> _WORK INSTRUCTIONS_:
A – Write out word for word the part of the text on caring for stone sculptures starting at "Any cleaning is" and ending at "cloth or air-dry.".
B – Turn the paragraph in the text on caring for stone sculptures that begins "Avoid applying protective coatings" into a short list that keeps its main facts.

> _PAGE EXCERPT_:
-----
Cracks in stone sculptures are rare.

However, cracks in stone indicate use of poor-quality stone, bedding planes in the wrong direction or settlement (mostly in sedimentary rocks), corrosion and expansion of metallic dowels used for fixing.

In outdoor sculptures or stones exposed to weather changes, the cracks may be due to rain and snow (dampness) which may penetrate the surface and create trapped moisture, destroying the internal stability or extreme fluctuations in day and night temperatures. Formation of soluble salts within the stone and their crystallization may also lead to cracks.

It is important to consult a conservator in case cracks or powdery or friable stone surface are visible.



What can I do to prevent cracks in stone sculptures?


Cracks formed due to inherent defects in the stones are not something one can predict or prevent from happening. Also, natural weathering of stone is inevitable, especially stones that are exposed to environment. Some stones such as granite are more resistant to weathering than others such as limestones or sandstones.

There are three major causes for cracks in stones; pollutants that are source of acids and soluble salts, frost or sudden change in temperatures and crystallisation of soluble salts. Water penetration is the main catalyst and the ability to resist damage or cracks depends on the nature of stone structure.

However, following simple steps one can prevent cracks in stone.

  • Avoid exposure to water/moisture: Do not display stones on or near damp surfaces (walls or ground).

  • Ensure that the stone surface is clean and dry and not in a polluted environment.

  • Avoid frequent wet cleaning. Water trapped in stone may lead to internal stress and cracks.



Should I clean stone sculpture at home?


Surface dirt on a stone is not usually a problem except from an aesthetic view.

Many carved stones suffer from the accumulation of a black crust on the sheltered undersides of the carving; this may lead to decay in the future but can also be completely stable and protective. Some retain it as it helps the definition of the carving by accentuating the shadows.

Cleaning of Stone Sculpture - Subrata Sen
Cleaning of Stone Sculpture - Subrata Sen

Moss and lichen grow readily on exposed stone and do not usually cause decay except through water retention and the subsequent action of frost and salt. Hence need to be cleaned. Although some might argue that such growths contribute to the patina of the object.

The surfaces of carved stones should therefore not be cleaned very frequently, especially wet cleaning, as the action of cleaning can cause accelerated deterioration (especially to sandstones) or re-soiling by opening the pores of the stone.

Any cleaning is best carried out without using water. It is best to use gentle, dry, soft brush to clean stone surface.

If the stone does require a washing, use water with delicate spray, preferable de-ionized or filtered water and no detergents. Also, ensure that the stone is dried completely after cleaning using a cloth or air-dry.

Frequency of wet cleaning of a sculpture depends on its exposure to pollutants and the type of surface depositions build-up. In case of hard, stubborn deposition on the stone surface, it is better to consult a conservator.



Should I apply protective coatings on sculptures?


Avoid applying protective coatings and commercial products that contain oils, waxes or acrylic resins on stone surfaces. These will change colour and degrade over time. Also, in some stones they block the natural pores in stones and create more problems. Water-repellent coatings have the potential to trap water. In the longer term, these coatings may cause surface pitting and spalling.



What is the best way to move sculptures?
-----
> _SOURCE EXCERPT_:
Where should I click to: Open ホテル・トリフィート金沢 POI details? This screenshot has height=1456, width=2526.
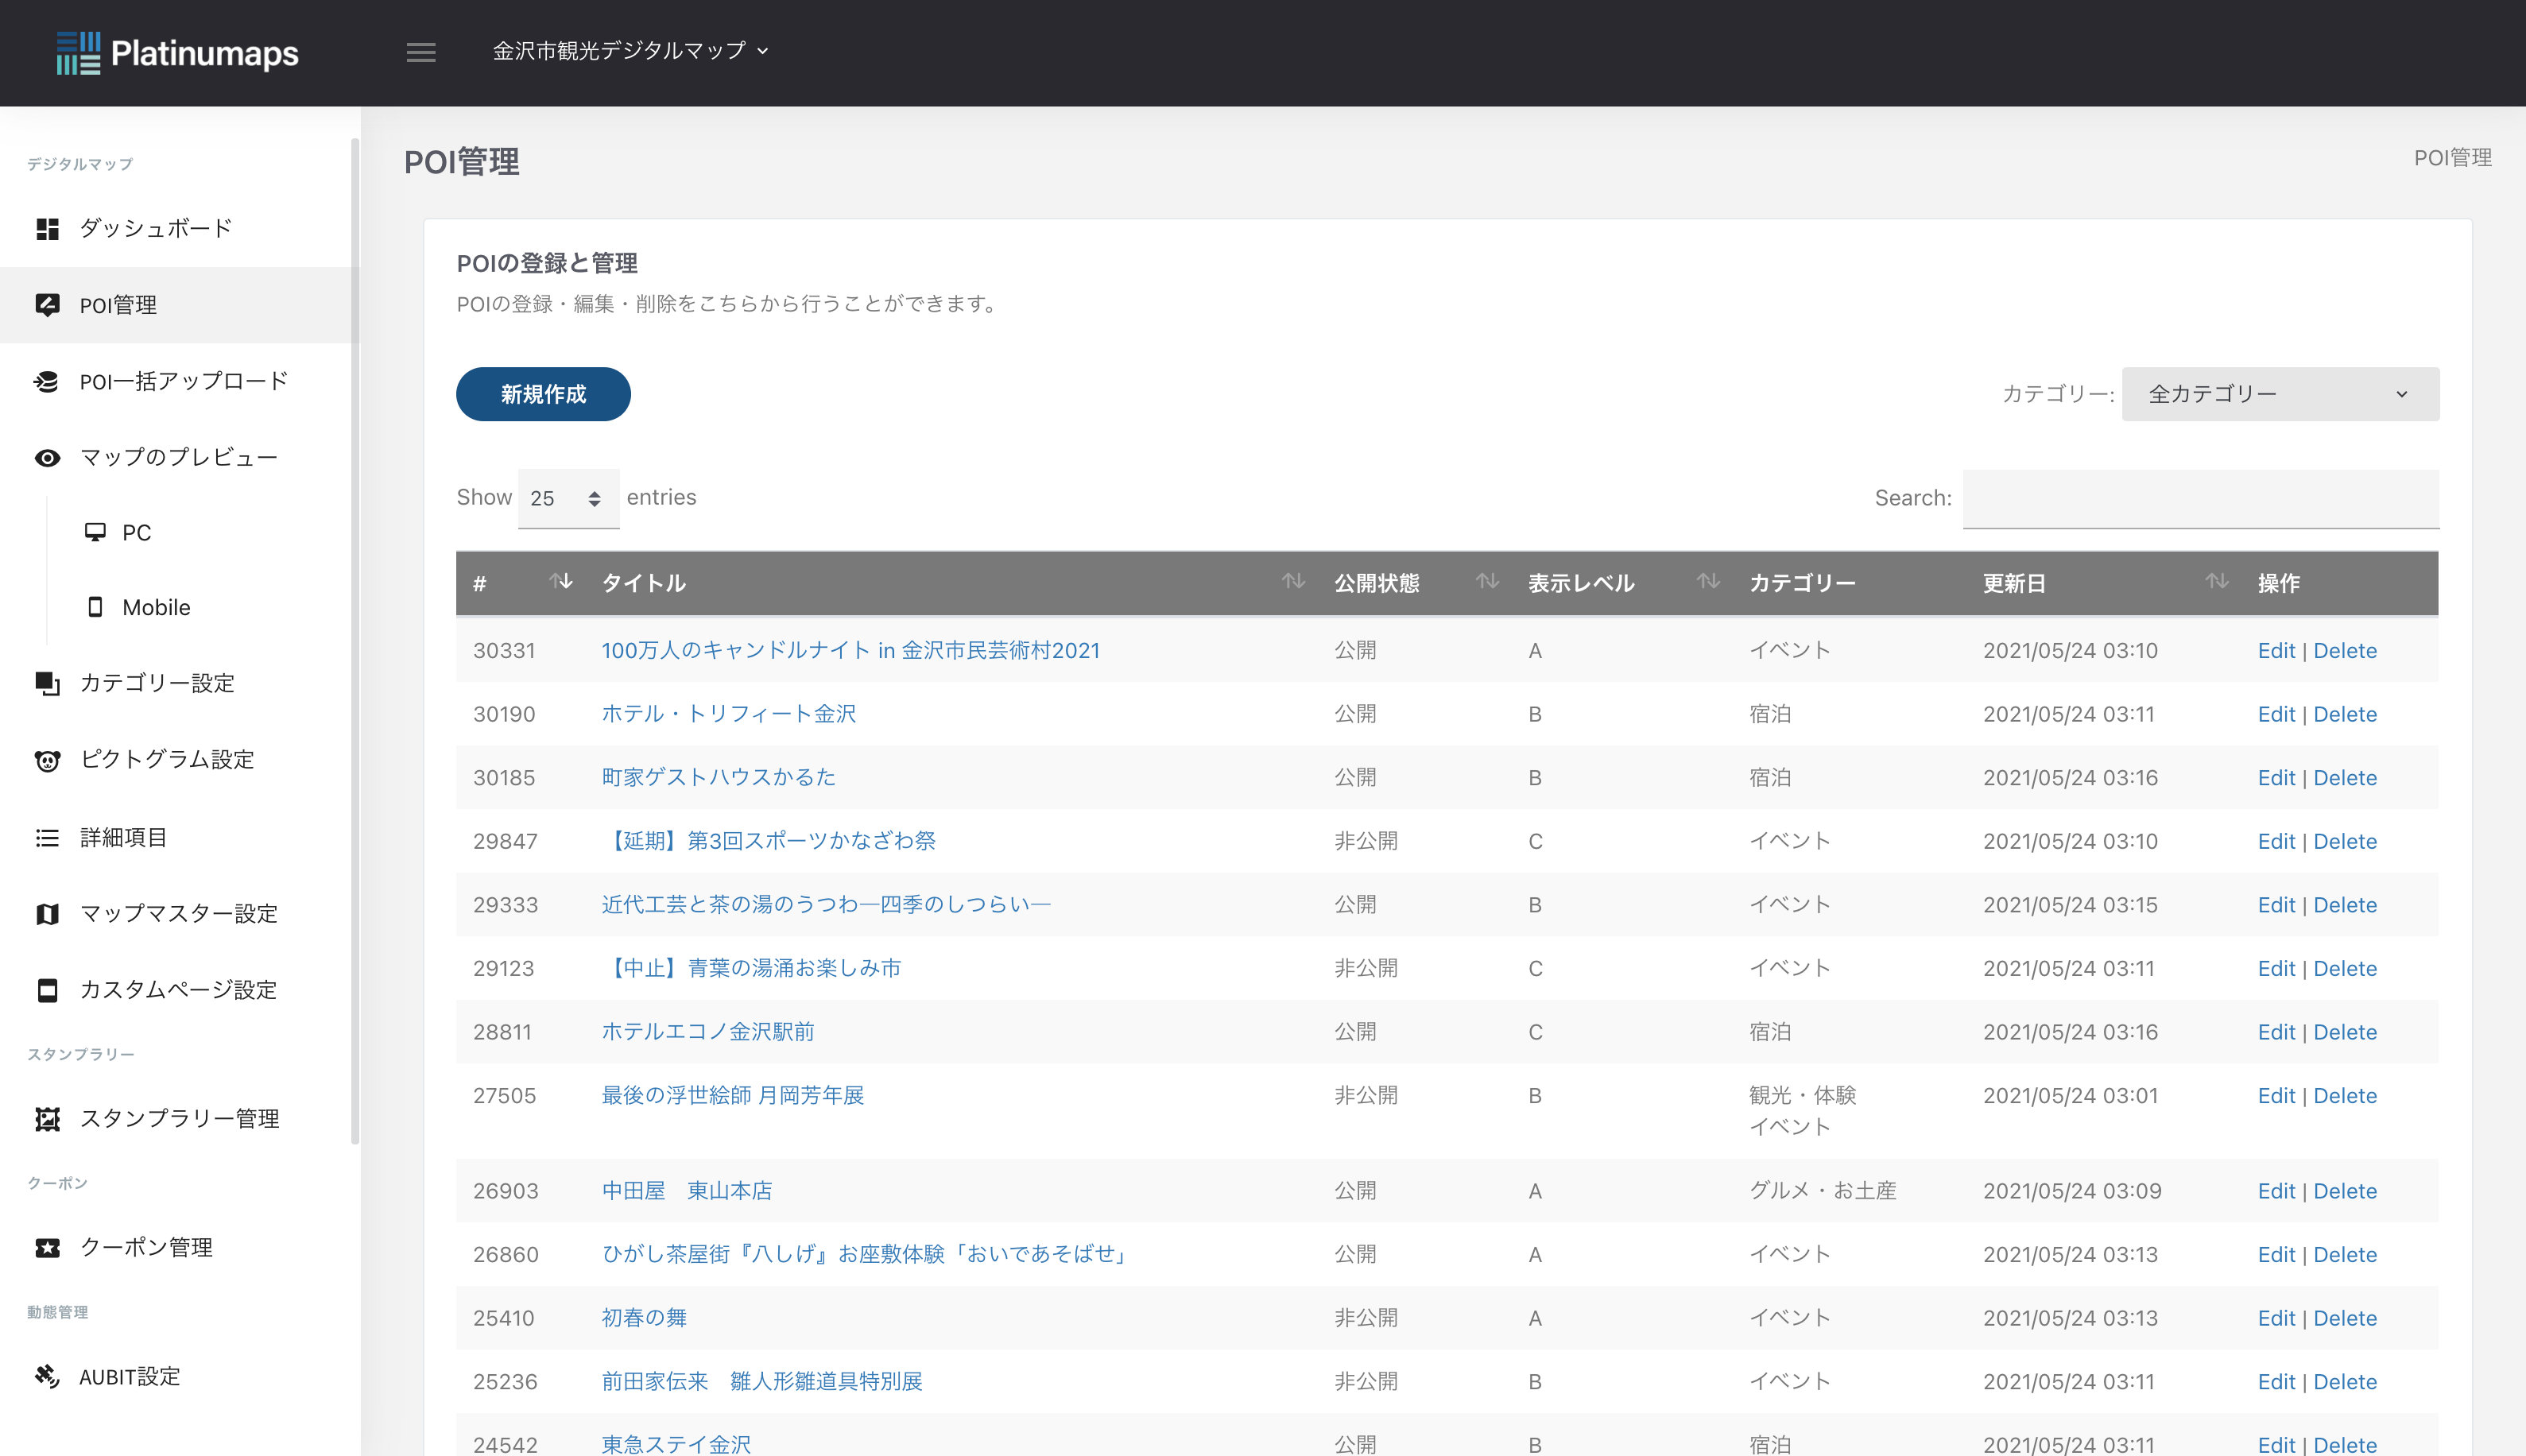click(x=729, y=713)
-----
> _WORKED SOLUTIONS_:
A –
Any cleaning is best carried out without using water. It is best to use gentle, dry, soft brush to clean stone surface.

If the stone does require a washing, use water with delicate spray, preferable de-ionized or filtered water and no detergents. Also, ensure that the stone is dried completely after cleaning using a cloth or air-dry.

B –
- Don't put protective coatings or commercial products containing oils, waxes or acrylic resins on stone surfaces.
- These products change color and break down over time.
- In some stones, they block the natural pores and cause more problems.
- Water-repellent coatings can trap water.
- Over the longer term, coatings may cause surface pitting and spalling.